What to work on - Convert the lines of the entries below into a Markdown table, starting with the line that contains "In order to click on layer-name-truncated: ..." and going on through the line that contains "The width and height of the screenshot is (1243, 1710).". Use a Row column for the line number and an Entry Text column for the line itself, and leave out blank lines.
START Material for the task
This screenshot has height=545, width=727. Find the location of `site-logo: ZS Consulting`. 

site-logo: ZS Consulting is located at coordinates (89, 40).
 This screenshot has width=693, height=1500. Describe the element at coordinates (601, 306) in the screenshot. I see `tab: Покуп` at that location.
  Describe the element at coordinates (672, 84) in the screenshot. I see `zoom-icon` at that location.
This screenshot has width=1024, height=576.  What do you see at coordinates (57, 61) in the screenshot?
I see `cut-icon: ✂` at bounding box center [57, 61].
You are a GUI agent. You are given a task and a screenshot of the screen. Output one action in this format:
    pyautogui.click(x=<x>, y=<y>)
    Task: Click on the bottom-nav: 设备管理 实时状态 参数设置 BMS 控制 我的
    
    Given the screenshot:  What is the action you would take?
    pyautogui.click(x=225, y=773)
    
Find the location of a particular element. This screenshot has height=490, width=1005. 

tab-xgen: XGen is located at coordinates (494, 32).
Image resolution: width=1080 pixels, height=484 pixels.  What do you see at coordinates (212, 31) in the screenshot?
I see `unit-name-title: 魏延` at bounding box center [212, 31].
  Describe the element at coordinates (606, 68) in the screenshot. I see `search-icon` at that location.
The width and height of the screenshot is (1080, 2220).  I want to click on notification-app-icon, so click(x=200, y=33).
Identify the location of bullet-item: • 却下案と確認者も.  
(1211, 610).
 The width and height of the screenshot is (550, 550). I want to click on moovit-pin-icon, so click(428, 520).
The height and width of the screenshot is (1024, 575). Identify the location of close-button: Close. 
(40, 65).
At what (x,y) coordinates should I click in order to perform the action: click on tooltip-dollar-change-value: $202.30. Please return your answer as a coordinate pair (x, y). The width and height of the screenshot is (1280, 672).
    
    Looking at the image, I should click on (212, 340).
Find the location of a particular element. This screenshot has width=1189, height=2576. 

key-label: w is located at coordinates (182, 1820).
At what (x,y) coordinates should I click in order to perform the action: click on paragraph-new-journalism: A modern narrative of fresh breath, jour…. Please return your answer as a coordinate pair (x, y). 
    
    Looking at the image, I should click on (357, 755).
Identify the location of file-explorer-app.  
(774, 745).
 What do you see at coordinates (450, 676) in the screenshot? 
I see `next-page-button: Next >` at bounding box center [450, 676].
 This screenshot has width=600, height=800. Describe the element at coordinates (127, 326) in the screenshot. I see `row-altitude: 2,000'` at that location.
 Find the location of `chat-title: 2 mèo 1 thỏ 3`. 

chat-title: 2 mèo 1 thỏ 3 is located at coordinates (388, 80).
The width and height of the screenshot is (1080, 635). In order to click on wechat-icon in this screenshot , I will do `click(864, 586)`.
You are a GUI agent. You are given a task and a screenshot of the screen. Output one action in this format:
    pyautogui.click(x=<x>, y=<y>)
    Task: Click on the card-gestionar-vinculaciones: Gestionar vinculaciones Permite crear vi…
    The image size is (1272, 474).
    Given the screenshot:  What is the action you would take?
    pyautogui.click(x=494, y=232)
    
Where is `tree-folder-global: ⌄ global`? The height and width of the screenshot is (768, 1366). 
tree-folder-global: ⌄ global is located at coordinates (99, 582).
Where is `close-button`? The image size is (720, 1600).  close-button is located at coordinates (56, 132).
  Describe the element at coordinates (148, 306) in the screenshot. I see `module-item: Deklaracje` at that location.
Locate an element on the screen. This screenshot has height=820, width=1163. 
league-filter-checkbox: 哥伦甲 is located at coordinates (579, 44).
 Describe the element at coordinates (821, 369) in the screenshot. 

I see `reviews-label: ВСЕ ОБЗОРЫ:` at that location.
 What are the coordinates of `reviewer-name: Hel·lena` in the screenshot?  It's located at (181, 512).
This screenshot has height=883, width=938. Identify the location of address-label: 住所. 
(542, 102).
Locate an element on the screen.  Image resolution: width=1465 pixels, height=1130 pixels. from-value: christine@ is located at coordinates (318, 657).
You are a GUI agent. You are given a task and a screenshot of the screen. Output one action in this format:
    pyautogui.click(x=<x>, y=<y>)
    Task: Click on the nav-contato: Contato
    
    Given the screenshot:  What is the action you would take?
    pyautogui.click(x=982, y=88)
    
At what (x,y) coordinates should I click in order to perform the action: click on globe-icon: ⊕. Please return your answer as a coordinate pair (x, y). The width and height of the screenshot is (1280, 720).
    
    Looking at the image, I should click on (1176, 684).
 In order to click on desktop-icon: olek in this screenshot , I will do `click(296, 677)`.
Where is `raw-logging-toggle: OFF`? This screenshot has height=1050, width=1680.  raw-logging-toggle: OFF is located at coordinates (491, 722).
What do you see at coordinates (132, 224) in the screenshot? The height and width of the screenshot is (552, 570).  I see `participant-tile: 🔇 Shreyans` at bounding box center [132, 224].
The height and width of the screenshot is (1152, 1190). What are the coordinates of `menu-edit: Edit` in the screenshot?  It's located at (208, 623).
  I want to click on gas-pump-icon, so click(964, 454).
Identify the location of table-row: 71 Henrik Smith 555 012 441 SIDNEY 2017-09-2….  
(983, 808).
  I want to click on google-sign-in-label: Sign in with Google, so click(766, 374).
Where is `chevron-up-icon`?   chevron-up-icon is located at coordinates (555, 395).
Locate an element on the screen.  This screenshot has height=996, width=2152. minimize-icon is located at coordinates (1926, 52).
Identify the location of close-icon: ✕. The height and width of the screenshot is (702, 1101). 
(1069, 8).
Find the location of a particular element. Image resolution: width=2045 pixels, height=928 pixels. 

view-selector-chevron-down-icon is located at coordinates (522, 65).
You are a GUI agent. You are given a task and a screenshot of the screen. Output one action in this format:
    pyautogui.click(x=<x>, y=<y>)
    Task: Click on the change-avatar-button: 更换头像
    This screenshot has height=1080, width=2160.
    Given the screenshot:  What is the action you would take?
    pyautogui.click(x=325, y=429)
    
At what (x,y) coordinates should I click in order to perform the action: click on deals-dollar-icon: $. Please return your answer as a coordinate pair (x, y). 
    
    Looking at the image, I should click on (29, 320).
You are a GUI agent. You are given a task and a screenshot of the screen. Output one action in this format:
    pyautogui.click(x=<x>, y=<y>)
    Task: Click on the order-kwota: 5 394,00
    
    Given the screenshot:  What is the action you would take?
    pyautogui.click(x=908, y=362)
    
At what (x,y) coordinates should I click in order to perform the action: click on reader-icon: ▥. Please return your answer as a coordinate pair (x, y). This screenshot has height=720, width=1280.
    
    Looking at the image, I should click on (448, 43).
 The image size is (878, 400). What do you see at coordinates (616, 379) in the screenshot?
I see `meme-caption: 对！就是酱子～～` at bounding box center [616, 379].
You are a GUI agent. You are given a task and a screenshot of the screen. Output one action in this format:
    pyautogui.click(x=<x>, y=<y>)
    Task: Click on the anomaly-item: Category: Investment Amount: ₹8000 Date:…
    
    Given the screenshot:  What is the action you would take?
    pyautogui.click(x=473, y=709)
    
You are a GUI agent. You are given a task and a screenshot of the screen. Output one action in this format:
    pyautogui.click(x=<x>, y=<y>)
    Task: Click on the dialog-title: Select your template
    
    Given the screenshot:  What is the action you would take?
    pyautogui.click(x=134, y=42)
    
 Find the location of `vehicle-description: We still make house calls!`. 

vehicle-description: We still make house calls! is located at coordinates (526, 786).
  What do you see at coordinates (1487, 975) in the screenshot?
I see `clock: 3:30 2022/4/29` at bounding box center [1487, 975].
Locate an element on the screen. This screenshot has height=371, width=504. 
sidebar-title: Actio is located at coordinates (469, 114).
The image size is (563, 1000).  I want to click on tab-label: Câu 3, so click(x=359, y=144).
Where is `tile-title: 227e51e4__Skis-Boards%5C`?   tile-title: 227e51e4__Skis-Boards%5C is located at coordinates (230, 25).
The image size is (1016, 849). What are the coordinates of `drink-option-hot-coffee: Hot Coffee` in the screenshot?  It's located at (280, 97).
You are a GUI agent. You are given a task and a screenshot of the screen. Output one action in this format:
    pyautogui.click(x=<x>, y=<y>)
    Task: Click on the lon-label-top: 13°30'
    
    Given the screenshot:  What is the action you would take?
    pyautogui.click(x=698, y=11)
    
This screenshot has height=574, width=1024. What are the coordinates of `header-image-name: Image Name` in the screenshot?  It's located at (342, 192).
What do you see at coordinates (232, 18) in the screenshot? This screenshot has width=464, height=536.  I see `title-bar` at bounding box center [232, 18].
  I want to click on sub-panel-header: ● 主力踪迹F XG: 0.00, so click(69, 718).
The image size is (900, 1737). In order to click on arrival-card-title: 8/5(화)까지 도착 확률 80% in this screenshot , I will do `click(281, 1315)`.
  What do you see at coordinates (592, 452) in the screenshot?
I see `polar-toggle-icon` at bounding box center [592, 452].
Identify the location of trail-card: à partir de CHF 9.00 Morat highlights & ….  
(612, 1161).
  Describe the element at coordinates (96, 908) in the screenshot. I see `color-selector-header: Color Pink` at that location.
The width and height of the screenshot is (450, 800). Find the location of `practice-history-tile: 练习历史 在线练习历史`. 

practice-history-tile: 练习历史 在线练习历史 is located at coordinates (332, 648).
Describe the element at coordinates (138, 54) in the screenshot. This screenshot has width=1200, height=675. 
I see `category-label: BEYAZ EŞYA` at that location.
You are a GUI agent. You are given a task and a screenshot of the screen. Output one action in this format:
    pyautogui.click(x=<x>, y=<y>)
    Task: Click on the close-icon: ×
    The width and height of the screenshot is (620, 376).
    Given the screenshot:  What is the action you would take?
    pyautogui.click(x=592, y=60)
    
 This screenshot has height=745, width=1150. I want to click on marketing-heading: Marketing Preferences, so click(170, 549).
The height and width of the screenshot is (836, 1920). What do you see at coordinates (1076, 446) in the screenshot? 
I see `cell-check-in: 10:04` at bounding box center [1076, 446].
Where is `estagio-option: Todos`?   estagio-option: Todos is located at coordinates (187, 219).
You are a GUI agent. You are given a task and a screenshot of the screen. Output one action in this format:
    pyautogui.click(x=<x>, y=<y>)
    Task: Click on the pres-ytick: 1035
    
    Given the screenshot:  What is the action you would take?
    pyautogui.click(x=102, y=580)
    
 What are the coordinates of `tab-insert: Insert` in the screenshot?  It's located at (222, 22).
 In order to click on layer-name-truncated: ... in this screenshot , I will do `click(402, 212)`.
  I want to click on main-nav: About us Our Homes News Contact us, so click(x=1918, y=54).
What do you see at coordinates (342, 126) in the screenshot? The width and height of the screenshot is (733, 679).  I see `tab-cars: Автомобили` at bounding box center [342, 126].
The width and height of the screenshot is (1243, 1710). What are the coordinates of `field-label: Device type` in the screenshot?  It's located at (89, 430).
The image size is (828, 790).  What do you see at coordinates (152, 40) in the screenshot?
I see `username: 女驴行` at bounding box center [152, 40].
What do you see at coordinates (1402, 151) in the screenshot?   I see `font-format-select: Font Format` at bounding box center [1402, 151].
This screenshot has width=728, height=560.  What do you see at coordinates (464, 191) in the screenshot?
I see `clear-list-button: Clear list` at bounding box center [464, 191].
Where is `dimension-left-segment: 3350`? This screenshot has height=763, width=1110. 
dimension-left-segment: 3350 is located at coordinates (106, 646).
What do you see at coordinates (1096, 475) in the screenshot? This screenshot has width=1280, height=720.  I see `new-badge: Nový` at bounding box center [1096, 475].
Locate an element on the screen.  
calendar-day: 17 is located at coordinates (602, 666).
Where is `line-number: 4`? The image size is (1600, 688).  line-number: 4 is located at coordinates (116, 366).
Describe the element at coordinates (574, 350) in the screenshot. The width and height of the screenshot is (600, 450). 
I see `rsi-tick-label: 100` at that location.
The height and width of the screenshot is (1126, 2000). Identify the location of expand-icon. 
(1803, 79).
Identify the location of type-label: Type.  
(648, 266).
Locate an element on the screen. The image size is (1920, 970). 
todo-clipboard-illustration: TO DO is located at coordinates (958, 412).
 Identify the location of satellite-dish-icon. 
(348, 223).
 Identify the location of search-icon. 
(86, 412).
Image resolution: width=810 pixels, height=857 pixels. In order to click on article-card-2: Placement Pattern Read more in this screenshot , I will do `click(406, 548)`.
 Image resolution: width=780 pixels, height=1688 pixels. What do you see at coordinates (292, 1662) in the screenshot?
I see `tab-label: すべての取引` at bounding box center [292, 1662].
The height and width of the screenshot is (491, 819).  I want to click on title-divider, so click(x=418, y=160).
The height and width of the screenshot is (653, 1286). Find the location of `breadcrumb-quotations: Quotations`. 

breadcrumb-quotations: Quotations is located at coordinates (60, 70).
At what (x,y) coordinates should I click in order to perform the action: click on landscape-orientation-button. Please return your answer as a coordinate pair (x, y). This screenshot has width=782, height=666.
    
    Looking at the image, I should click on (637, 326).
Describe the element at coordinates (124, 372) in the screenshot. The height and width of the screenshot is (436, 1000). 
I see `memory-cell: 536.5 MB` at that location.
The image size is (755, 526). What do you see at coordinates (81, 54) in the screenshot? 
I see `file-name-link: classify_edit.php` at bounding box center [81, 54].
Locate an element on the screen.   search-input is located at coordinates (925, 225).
END Material for the task
Solution for this exercise -
| Row | Entry Text |
|---|---|
| 1 |  In order to click on layer-name-truncated: ... in this screenshot , I will do `click(402, 212)`. |
| 2 |   I want to click on main-nav: About us Our Homes News Contact us, so click(x=1918, y=54). |
| 3 | What do you see at coordinates (342, 126) in the screenshot? The width and height of the screenshot is (733, 679).  I see `tab-cars: Автомобили` at bounding box center [342, 126]. |
| 4 | The width and height of the screenshot is (1243, 1710). What are the coordinates of `field-label: Device type` in the screenshot?  It's located at (89, 430). |